Last week I wrote about the words ‘snow day’. It was odd to write about snow because while the country has been blanketed in white, the first breaths of Spring are all around me in the blossoms on the trees and the green shoots peeking up from my bed of Cannas.
I’ve yet to have an official ‘Snow Day’ in my teaching career. This year it’s snowed twice, once in the first few minutes of 2011, when my New Year’s kiss was still fresh on my lips. The second batch of snow arrived as I drove to work, flurries splattering on my windshield and dusting the sidewalk. I took my little ones out on the patio attached to my classroom and we caught snowflakes on our tongues and blinked off crystals clinging to our eyelashes.

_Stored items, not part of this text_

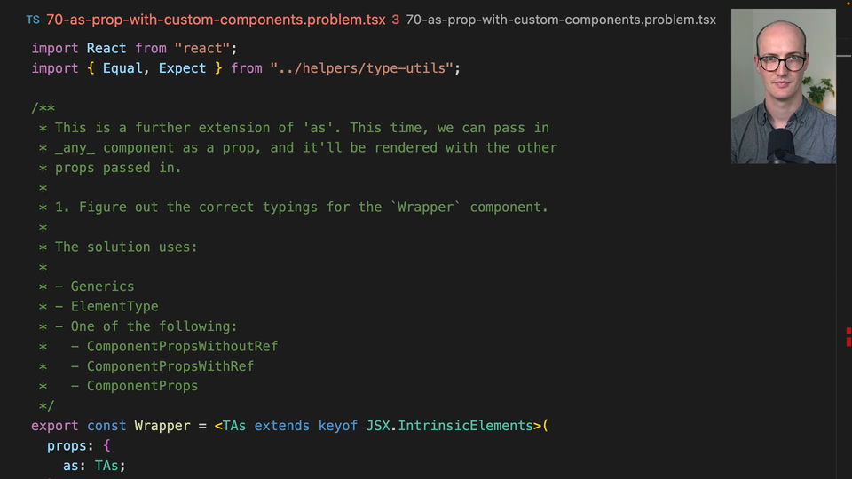Screen dimensions: 852x479
Task: Click the React identifier in the first import
Action: click(x=107, y=48)
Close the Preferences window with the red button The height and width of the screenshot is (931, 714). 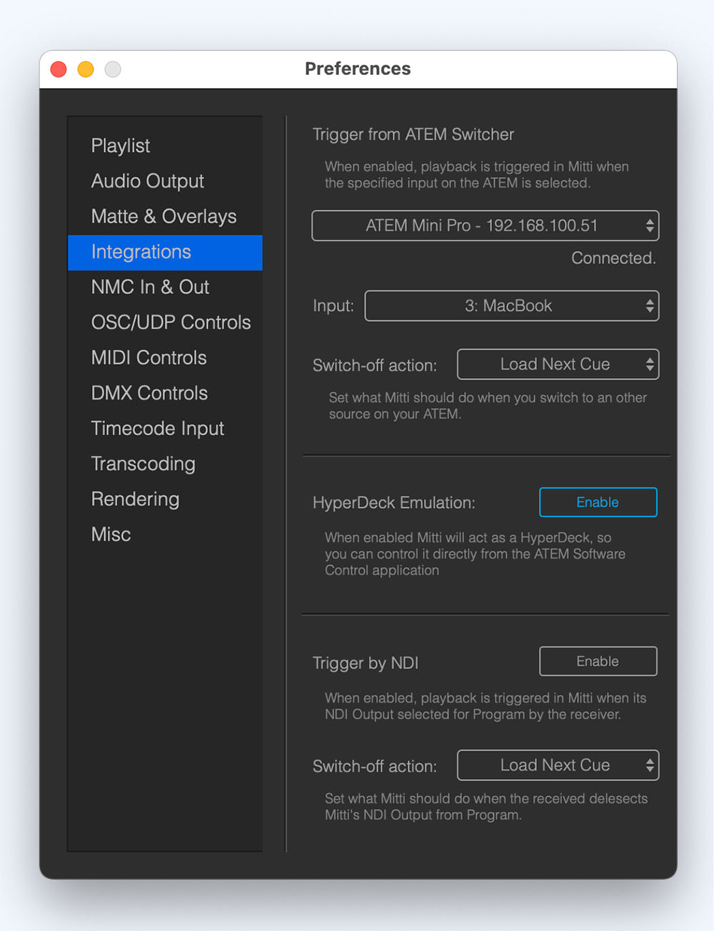click(59, 69)
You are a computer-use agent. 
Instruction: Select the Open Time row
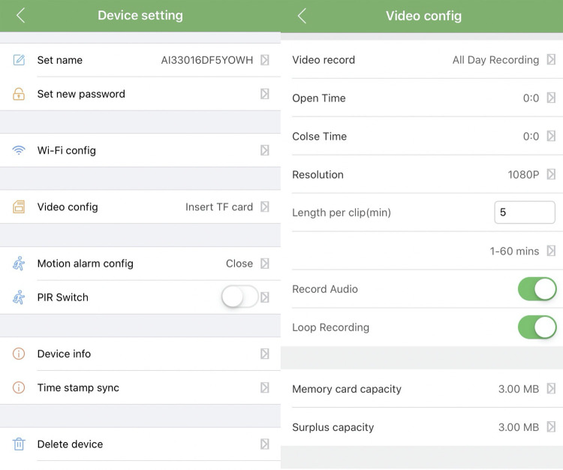(422, 98)
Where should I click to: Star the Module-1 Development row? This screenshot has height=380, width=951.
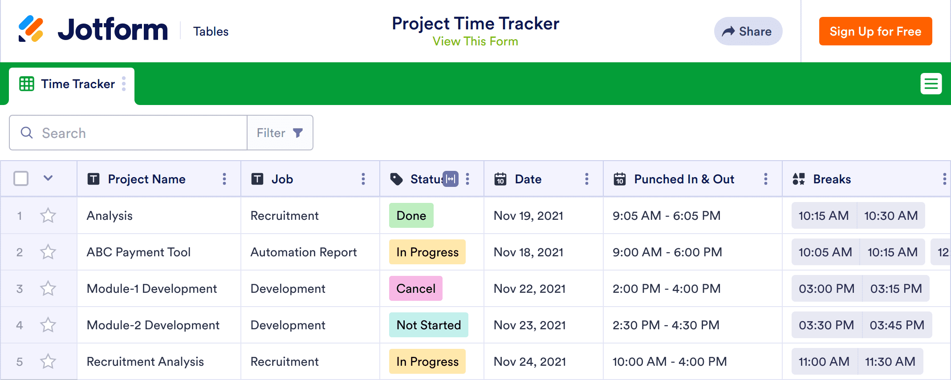pyautogui.click(x=48, y=289)
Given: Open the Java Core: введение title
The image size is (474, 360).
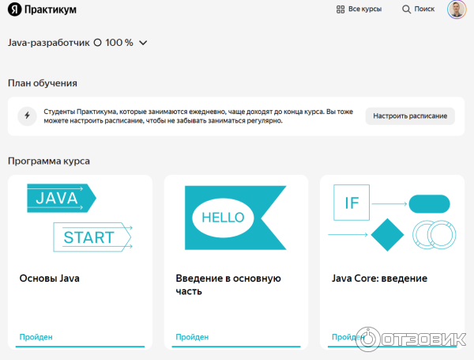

For many of my little ones, it was their first time seeing snow fall. Sure, they’ve seen it on the ground on skiing trips to Mt. Shasta and they’ve seen snow falling on tv, but most of them had never seen feathers of snow floating from the sky. They stood letting the snow kiss their cheeks, squealing with delight.
One timid little one stood under the awning, eventually sticking her hand out and watching the flakes melt in her palm. She cried when they melted and I could only put my arm around her and nod with understanding at the beautiful brevity of snow.
We stood outside as long as we could and then we tromped back into the classroom to read Snowflake Bentley. Still the snow continued to fall. So we zipped ourselves back into our jackets again and slipped outside to catch a little more magic.
Snow twice in a year is a rare gift for us. We can wait for snow for months, sometimes even years. While I wait, I remember the taste of snow on my tongue. And I remember the smiles on the faces of my little ones on the day white winter fell from the sky and covered us in wonder.